Дочь слегка обернула грациозную голову и приподняла брови, как-будто показывая, что из всех смертных лорд Финикс существо, о котором меньше всего можно думать. Потом взоры её снова обратились к мистеру Домби:
-- Надеюсь, к чести моего изящного вкуса, что здешния окрестности мне надоели.
-- Вы почти имеете причину говорить это, возразил мистер Домби, взглянув на несколько акварельных ландшафтов, раскиданных по комнате, Я которых он узнал многие из окрестных видов: - если эти прелестные произведения вашей руки.
-- Имеют они это достоинство? Вы их рисовали?
-- Да.
-- И вы играете на арфе, это мне известно.
-- Да.
-- Да.
Она отвечала на все его вопросы как-будто нехотя и с заметным странным выражением внутренняго несогласия с самой собою, принадлежавшого к исключительным особенностям её красоты. И между-тем она не была нисколько сконфужена, не избегала разговора, потому-что лицо её обращалось к мистеру Домби, когда он говорил и даже когда молчал.
-- Вы имеете, по-крайней-мере, много средств против скуки, заметил он.
-- Каковы бы они ни были, вы теперь знаете их наперечет. Других у меня нет.
Она встала, прошла подле софы матери и бросила ей мимоходом величественный взгляд, мгновенный, но включавший в себе род странной полуулыбки, и вышла из комнаты.
Майор, прощенный вполне устарелым предметом своей прежней страсти, придвинул к ней столик и они занялись пикетом. Мистер Домби смотрел на игру, хотя и не обращал на нее ни малейшого внимания, и только удивлялся, от-чего Эдифь так долго не возвращается.
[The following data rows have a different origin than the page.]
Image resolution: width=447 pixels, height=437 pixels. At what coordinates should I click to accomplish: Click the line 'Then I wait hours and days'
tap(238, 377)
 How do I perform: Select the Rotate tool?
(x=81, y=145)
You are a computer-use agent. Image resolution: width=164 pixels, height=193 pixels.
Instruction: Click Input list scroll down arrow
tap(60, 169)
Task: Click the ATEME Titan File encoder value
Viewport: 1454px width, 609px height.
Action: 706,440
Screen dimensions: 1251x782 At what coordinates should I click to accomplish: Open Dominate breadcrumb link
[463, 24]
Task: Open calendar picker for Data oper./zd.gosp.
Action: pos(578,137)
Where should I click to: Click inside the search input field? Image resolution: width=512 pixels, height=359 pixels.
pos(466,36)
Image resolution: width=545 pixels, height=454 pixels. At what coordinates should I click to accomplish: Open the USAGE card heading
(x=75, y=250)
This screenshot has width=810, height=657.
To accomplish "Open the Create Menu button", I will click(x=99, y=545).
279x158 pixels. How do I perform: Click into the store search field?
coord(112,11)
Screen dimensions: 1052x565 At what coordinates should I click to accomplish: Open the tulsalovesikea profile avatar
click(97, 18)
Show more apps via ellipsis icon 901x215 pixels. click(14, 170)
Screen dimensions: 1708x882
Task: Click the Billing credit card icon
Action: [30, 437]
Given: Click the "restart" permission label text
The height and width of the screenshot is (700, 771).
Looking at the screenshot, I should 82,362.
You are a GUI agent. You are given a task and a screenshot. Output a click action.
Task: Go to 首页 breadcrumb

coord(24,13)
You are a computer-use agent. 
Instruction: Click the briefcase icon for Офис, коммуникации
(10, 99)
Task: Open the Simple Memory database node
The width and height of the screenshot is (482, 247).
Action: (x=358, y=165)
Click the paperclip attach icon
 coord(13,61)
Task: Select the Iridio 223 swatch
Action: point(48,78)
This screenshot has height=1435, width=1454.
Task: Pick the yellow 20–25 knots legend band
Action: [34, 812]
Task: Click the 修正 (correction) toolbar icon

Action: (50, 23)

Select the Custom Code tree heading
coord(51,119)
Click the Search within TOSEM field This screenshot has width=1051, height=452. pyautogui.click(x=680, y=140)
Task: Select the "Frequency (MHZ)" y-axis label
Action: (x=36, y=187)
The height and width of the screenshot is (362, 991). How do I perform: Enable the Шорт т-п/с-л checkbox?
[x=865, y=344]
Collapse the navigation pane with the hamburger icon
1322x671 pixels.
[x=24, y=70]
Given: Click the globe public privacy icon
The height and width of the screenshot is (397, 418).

Наконец, она пришла и села за арфу, а мистер Домби стал подле нея, в готовности слушать. У него было мало расположения к музыке и он не знал пьесы, которую она играла; но смотрел на её движения за арфою, и может-быть звучащия струны напоминали ему какую-нибудь отдельную мелодию, укрощавшую призрак мучившого его чудовища железной дороги.
Эдифь Грэнджер, какую угодно, но не эту песню! Эдифь Грэнджер, ты прекрасна, музыка твоя блистательна, голос превосходен; но не эту песню, которую покинутая дочь певала его умершему сыну!
Но он этого не знает. А еслиб знал, то какой напев дочери мог бы растрогать его холодную душу! Спи, одинокая Флоренса! Да будут мирны и утешительны твои сновидения, хотя ночь темнеет, облака сгущаются и предвещают грозу!